Take A Wild Guess At How Many First Nations People The Project Invited To Debate January 26

the project Australia day debate

In July of last year, I issued The Project with one simple challenge: to shut the fuck up. I did this after an all-white panel decided to debate the Aboriginal flag on TV. Not a single First Nations person appeared to give comment at all — it was truly a mess to behold. Now, everyone’s favourite show that learns nothing has decided to debate “Australia Day” without any First Nations people. So basically, challenge failed.

For some reason the Goombas over at The Project thought it would be a great idea to get Waleed Aly and two white women to offer up their insightful opinions on “Australia Day” and whether or not the date should be changed. Needless to say, the segment was a goddamn trainwreck. But like, a trainwreck on fire. In Canberra.

Kate Langbroek (who once called a Lismore protestor privileged on The Project) decided this was her chance to show how little she has educated herself on the matter of Invasion Day. There’s nothing like allowing white people to speak on issues affecting First Nations peoples when they don’t even know what they’re talking about! So glad she got this opportunity!

Her response was given to a prompt that asked if we should change the date from January 26 to something else.

“Why will that date be okay?” she asked, quizzically, like an ancient tortoise atop a mountain.

“If your issue is that Australia was colonised and invaded, changing the date of Australia Day, whatever that is, is not going to resolve that, is it?”

Love the use of language here. “If YOUR issue is that Australia was colonised” implies that this isn’t her issue at all.

It should be everyone’s issue that we’ve marked the first day of First Nations people being invaded as a day of celebration. This is a day of mourning and hurt for a large population of people in this country, why would we continue to look upon it fondly?

Sarah Harris then joined in the convo to quote an “Indigenous commentator” who wrote a really good comment, and went on to agree with it. At least Harris was giving a mature and educated response in the matter, but it still stung to see that the closest the show got to First Nations representation was in passing mention of an unnamed commentator.

First Nations people deserve better. The Project has been slowly moving itself towards being controversial as its viewership slips, but its idiotic choices can cause real damage, especially when viewers who aren’t educated on matters rely on the show to inform them.

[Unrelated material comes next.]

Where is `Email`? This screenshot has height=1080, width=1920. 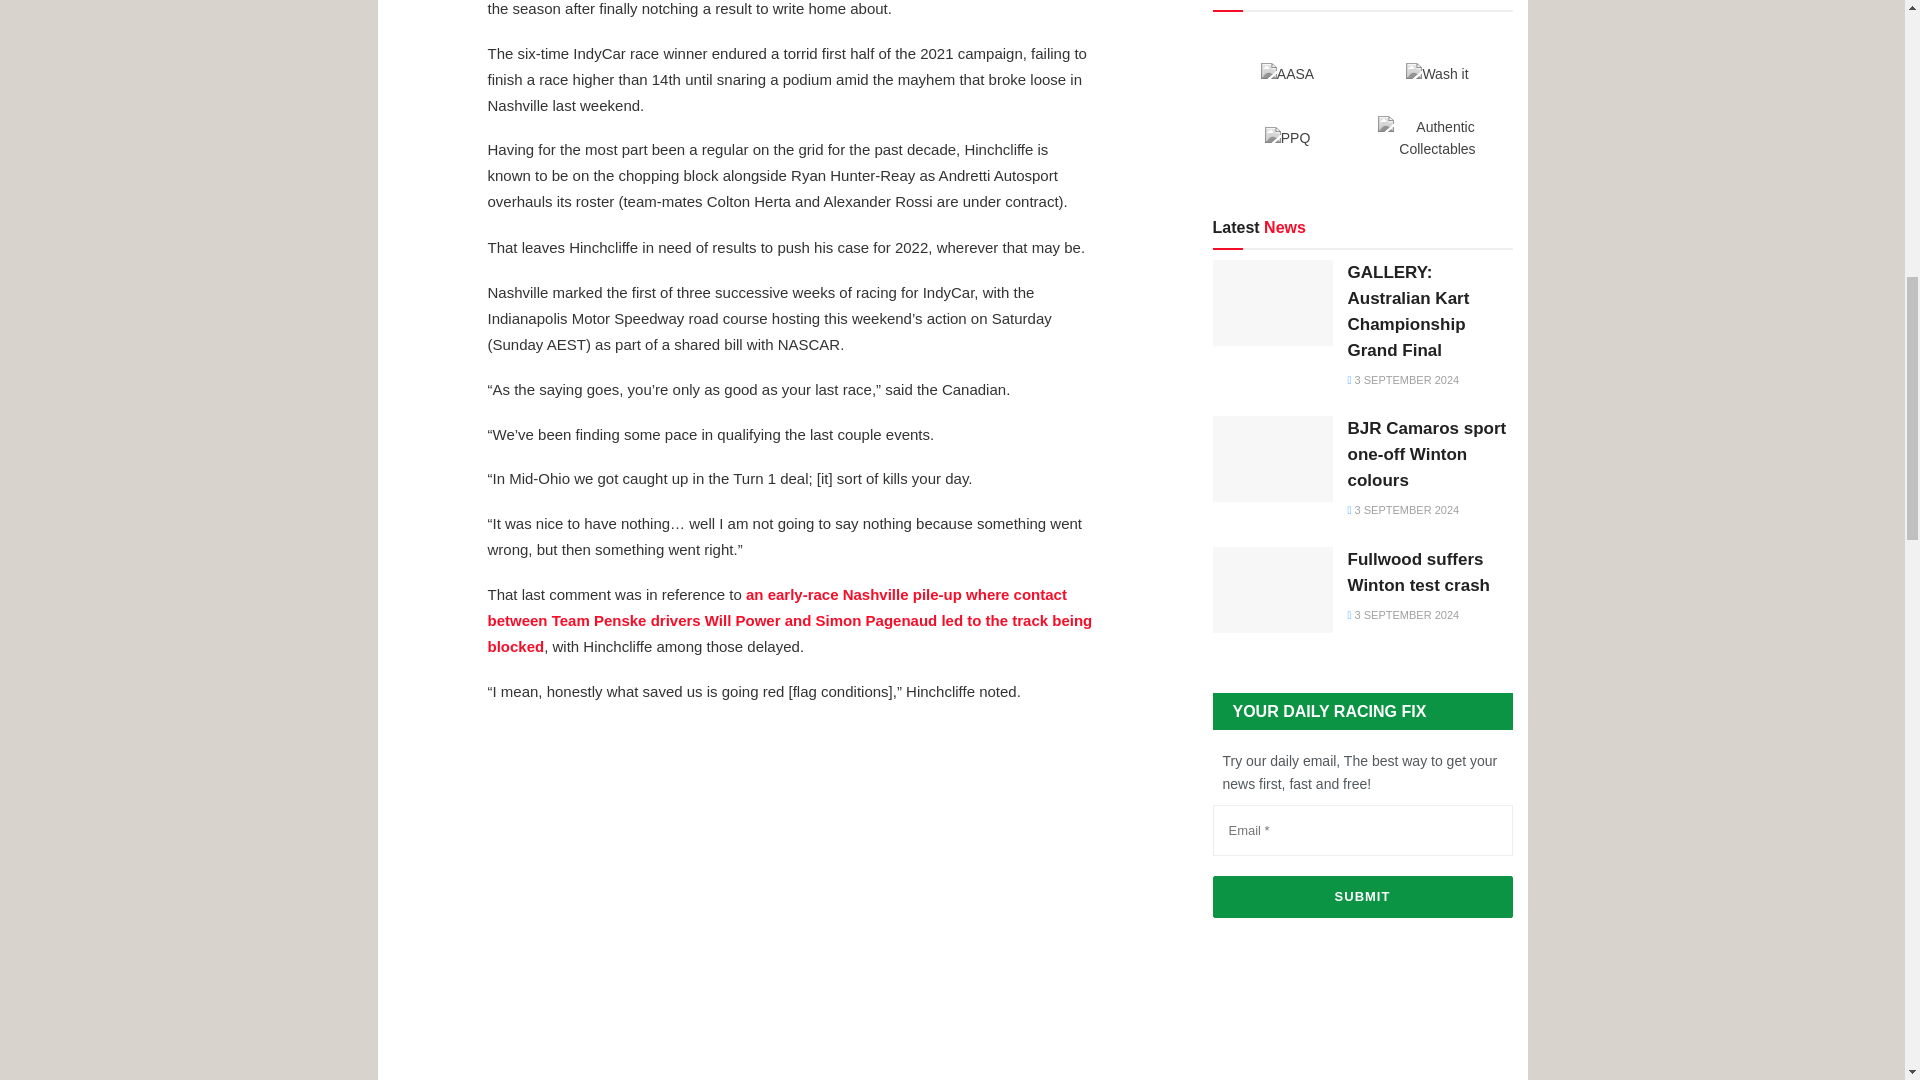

“So disappointed at the trajectory the project has taken. This is a key example. Lost its backbone. Stand up and stand out from the other nonsense on TV,” wrote one commenter on Instagram.

“ANY other day of the year will NOT be the day that Cook and company arrived on Australian shores. This date literally marks day one of colonisation for Indigenous people, did none of you think of that?” wrote another.

“Why isn’t there an Aboriginal person on this panel discussing matters that affect them @theprojecttv??” wrote a third.

The Project, I’ll give you another shot. Please successfully complete the STFU challenge.